+++ PROVIDED RECORDS +++

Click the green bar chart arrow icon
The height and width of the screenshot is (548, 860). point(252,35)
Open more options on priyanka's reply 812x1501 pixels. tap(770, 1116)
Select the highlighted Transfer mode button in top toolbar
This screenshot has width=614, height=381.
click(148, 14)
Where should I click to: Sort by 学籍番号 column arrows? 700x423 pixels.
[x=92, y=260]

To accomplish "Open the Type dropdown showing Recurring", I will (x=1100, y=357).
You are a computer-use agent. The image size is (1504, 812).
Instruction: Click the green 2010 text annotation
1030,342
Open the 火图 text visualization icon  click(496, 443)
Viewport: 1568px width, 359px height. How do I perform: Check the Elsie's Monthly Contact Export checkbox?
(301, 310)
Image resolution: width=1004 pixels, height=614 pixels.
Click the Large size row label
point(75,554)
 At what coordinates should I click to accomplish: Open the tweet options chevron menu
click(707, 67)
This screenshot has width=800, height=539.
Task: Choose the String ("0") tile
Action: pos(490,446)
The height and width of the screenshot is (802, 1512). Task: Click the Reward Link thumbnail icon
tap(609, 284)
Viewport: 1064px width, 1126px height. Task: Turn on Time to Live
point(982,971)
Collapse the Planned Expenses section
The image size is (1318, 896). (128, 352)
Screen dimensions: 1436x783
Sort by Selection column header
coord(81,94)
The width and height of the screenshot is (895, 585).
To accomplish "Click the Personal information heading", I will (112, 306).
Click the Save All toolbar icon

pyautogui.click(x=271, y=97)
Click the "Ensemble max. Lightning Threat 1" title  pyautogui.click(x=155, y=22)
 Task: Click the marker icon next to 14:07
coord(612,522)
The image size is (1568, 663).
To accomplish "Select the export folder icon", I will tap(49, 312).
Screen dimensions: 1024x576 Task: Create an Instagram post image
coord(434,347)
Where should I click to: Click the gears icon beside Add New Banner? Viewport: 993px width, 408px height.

+++

**GOAL OF THE EXERCISE**: Please write the listing out again, matching each line exactly.

**REPLY TO THE TASK**:
Click the green bar chart arrow icon
The height and width of the screenshot is (548, 860). point(252,35)
Open more options on priyanka's reply 812x1501 pixels. tap(770, 1116)
Select the highlighted Transfer mode button in top toolbar
This screenshot has width=614, height=381.
click(148, 14)
Where should I click to: Sort by 学籍番号 column arrows? 700x423 pixels.
[x=92, y=260]

To accomplish "Open the Type dropdown showing Recurring", I will (x=1100, y=357).
You are a computer-use agent. The image size is (1504, 812).
Instruction: Click the green 2010 text annotation
1030,342
Open the 火图 text visualization icon  click(496, 443)
Viewport: 1568px width, 359px height. How do I perform: Check the Elsie's Monthly Contact Export checkbox?
(301, 310)
Image resolution: width=1004 pixels, height=614 pixels.
Click the Large size row label
point(75,554)
 At what coordinates should I click to accomplish: Open the tweet options chevron menu
click(707, 67)
This screenshot has width=800, height=539.
Task: Choose the String ("0") tile
Action: pos(490,446)
The height and width of the screenshot is (802, 1512). Task: Click the Reward Link thumbnail icon
tap(609, 284)
Viewport: 1064px width, 1126px height. Task: Turn on Time to Live
point(982,971)
Collapse the Planned Expenses section
The image size is (1318, 896). (128, 352)
Screen dimensions: 1436x783
Sort by Selection column header
coord(81,94)
The width and height of the screenshot is (895, 585).
To accomplish "Click the Personal information heading", I will (112, 306).
Click the Save All toolbar icon

pyautogui.click(x=271, y=97)
Click the "Ensemble max. Lightning Threat 1" title  pyautogui.click(x=155, y=22)
 Task: Click the marker icon next to 14:07
coord(612,522)
The image size is (1568, 663).
To accomplish "Select the export folder icon", I will tap(49, 312).
Screen dimensions: 1024x576 Task: Create an Instagram post image
coord(434,347)
Where should I click to: Click the gears icon beside Add New Banner? Viewport: 993px width, 408px height.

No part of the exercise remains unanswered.